- _THE TASK_:
From the entries below, copy out every line with "agent" in it.
================
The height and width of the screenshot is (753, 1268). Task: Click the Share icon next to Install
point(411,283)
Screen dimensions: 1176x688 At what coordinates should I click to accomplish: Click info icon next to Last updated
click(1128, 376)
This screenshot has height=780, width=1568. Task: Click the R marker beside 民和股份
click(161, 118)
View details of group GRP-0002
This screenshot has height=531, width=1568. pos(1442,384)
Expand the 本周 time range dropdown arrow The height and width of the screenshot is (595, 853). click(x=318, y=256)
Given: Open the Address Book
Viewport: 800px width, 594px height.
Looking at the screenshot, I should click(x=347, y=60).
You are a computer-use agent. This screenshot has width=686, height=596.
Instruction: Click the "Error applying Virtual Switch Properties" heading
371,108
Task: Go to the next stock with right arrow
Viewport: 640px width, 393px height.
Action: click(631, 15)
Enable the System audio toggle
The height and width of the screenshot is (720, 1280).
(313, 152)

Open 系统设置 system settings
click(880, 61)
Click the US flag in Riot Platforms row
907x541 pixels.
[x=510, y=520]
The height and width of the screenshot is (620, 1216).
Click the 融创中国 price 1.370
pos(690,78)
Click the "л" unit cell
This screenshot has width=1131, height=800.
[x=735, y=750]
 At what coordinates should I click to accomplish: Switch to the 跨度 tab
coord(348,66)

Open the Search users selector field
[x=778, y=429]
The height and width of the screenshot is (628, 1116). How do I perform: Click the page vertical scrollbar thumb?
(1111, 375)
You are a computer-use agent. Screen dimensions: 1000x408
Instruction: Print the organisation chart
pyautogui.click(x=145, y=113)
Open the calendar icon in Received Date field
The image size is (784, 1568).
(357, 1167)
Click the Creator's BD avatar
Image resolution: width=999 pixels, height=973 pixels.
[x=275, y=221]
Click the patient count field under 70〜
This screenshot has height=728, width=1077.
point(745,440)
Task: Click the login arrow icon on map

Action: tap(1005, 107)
================
- _TASK OUTPUT_:
You are a computer-use agent. This screenshot has width=686, height=596.
You are a computer-use agent. Screen dimensions: 1000x408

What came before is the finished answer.